Comment faire fonctionner sa campagne de crowdfunding entrepreneurial ?

Les entreprises doivent mettre en place de véritables stratégies de communication pour qu’une campagne de crowdfunding entrepreneurial fonctionne. Voici quelques conseils :

1. Bien choisir la date de lancement de la campagne : éviter les moments où les donateurs potentiels auront peu de temps à consacrer pour se rendre sur les sites de financement participatif et lire les projets, c’est à dire principalement pendant les vacances estivales. Evitez aussi les fêtes de fin d’année quand une grosse partie du pouvoir d’achat est consacrée aux cadeaux de noël ;

2. Avant la campagne, bien ficeler le projet : la réalisation d’un business plan est plus que conseillé à cette étape. Vous devrez aussi bien réfléchir à la façon dont vous allez animer la campagne et les réseaux sociaux ainsi qu’aux éventuelles contreparties. Il faut raconter une belle histoire pour inciter aux donations. Vous devez sélectionner la plateforme idéale et réfléchir au montant que vous allez demander et comment l’argent va être utilisé. Les donateurs potentiels doivent savoir à quoi servira concrètement l’argent qu’ils ont donné ;

3. Faire vivre la campagne une fois qu’elle est lancée. Inutile de partir en sprintant, la campagne de crowdfunding est un marathon et il faut la faire tenir jusqu’au bout! Vous devrez motiver vos proches et c’est ensuite eux qui motiveront les leurs et ainsi de suite.

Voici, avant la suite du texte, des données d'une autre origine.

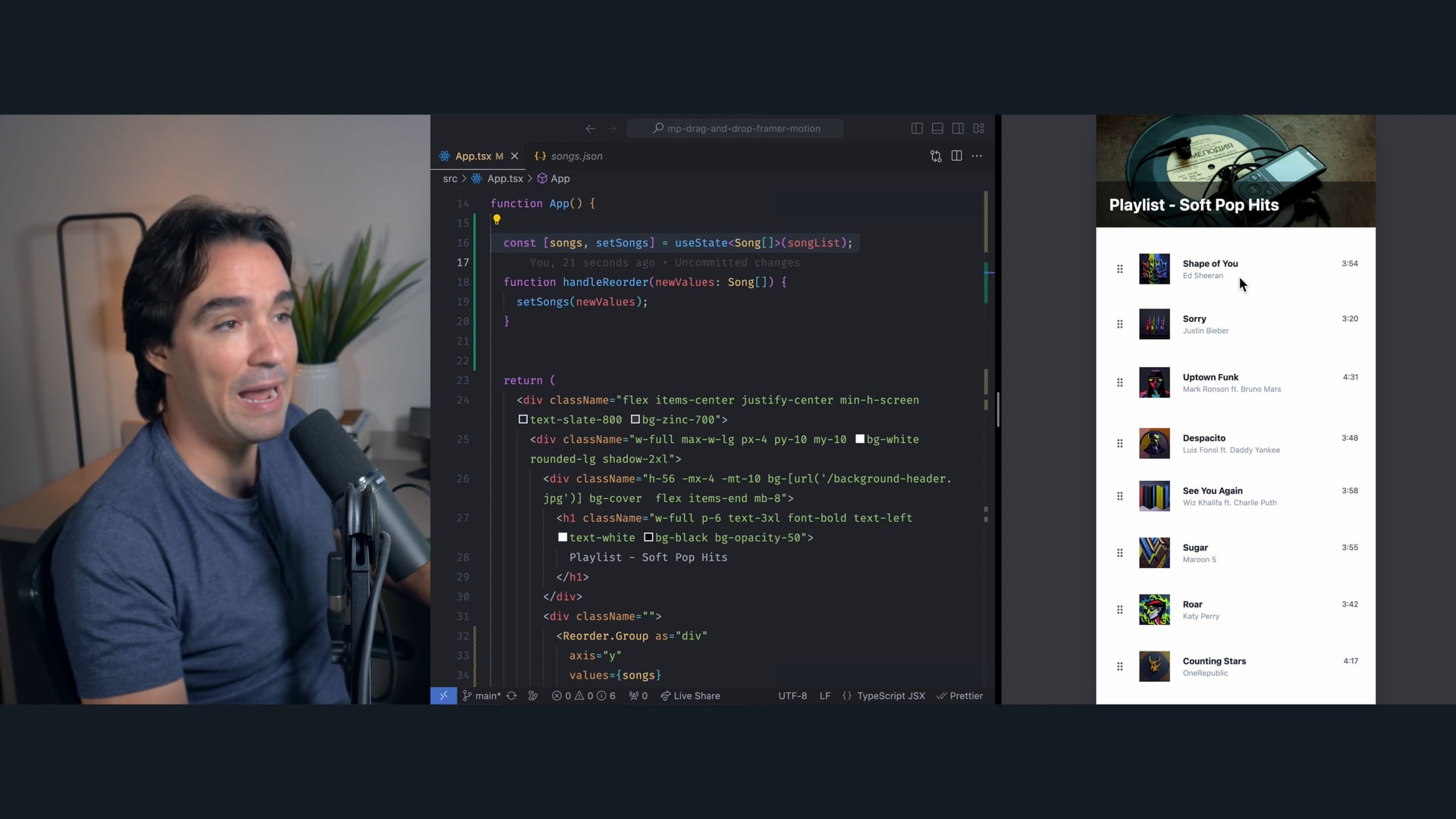Open the customize layout icon
This screenshot has height=819, width=1456.
click(x=979, y=129)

Quel est le coût d’une campagne ?

On voit souvent dans le financement participatif une bonne façon d’avoir des fonds pour créer son entreprise. On oublie toutefois qu’une telle campagne demande du temps et de l’argent.

Tout d’abord, il faut communiquer autour, créer des visuels, prendre des photos et des vidéos…bref, faire vivre le projet.

Il faut ensuite réaliser des rétributions. Dans certains ças, comme souvent pour des projets associatifs, les continuateurs n’attendront rien en échange. Toutefois, dans le cas d’une entreprise, ils souhaiteront peut être avoir des réductions sur les produits et les services, des échantillons ou d’autres produits de l’entreprise. Tout cela a un coût qu’il faudra maitriser pour ne pas qu’il représente un pourcentage trop important des fonds récoltés pendant la campagne.

De plus, la plateforme prendra une commission, qui peut atteindre les 10%. Plus les plateformes sont connues, plus le pourcentage prélevé est en général élevé.

Enfin, dernier frais à prendre en compte : les impôts. Les revenus de la campagne de financement participatif sont en effet inclus dans les revenus de l’entreprise et font donc partie du résultat imposable. Le revenu est ensuite imposé selon le mode d’imposition de l’entreprise (impôt sur le revenu ou impôt sur les sociétés).

En conclusion, pour 100€ récoltés pendant la campagne, l’entreprise payera :

  • Environ 10€ de rétribution (échantillon, bon de réduction…) ;
  • Quelques euros pour l’animation, disons 5€ ;
  • Une commission de la plateforme de 10€ ;
  • Des impôts : 15€ si l’entreprise est à l’IS et bénéficie du taux réduit, sinon 33€. Si elle est à l’IR, le montant dépendra du taux d’imposition de son foyer fiscal.